### Work to complete
Return the data from the line with "This screenshot has width=252, height=238." up to and including the line with "click(206, 202)", word for word. Leave the pictures out of your answer.

### Exercise data
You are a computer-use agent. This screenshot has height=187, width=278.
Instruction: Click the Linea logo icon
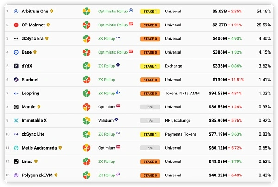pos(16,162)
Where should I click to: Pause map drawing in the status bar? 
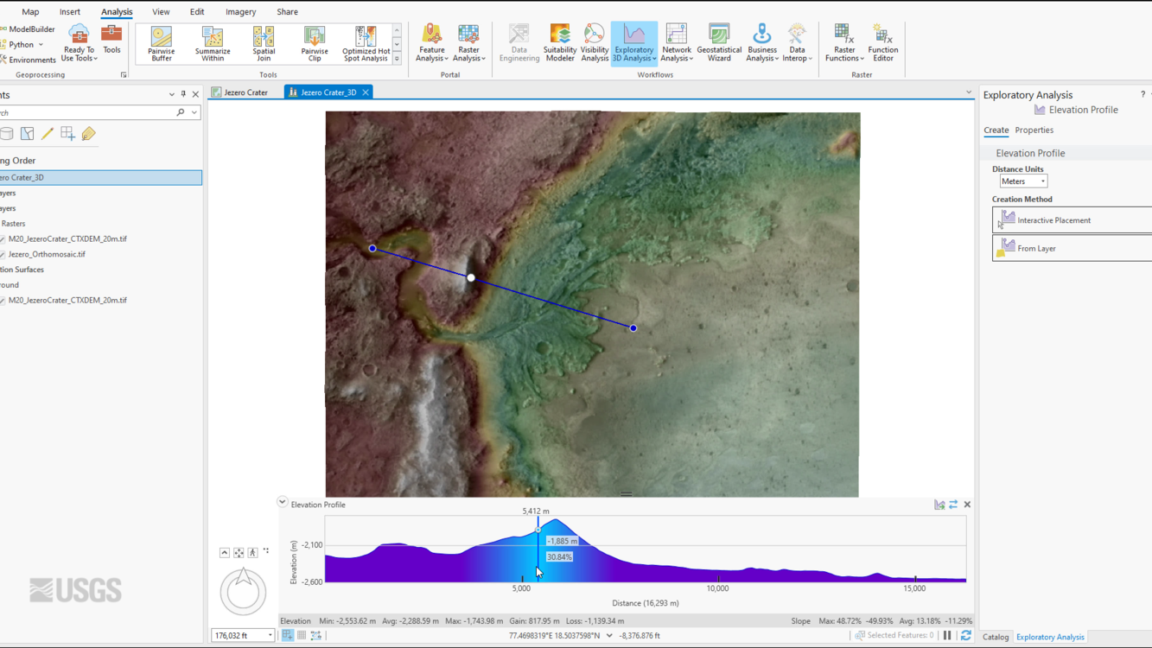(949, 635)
==
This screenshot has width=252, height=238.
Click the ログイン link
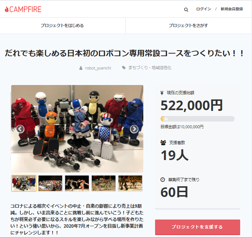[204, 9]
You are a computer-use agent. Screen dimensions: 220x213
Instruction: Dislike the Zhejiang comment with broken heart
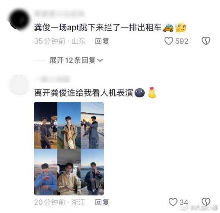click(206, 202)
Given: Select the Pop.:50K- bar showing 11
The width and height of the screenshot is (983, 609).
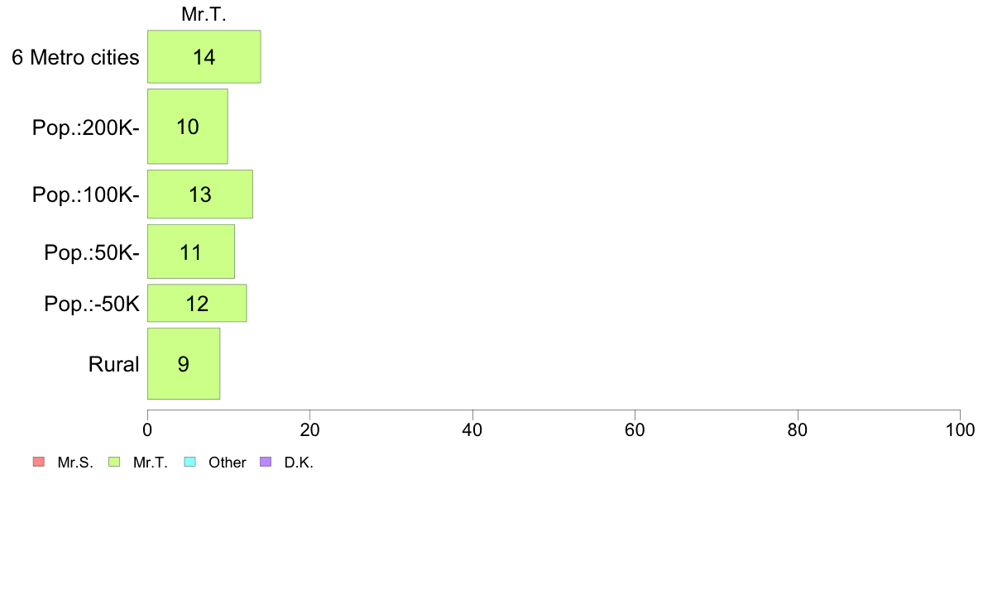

### Expected answer
This screenshot has width=252, height=238.
Click the ログイン link
[204, 9]
You are a computer-use agent. Screen dimensions: 220x213
Instruction: Dislike the Zhejiang comment with broken heart
click(206, 202)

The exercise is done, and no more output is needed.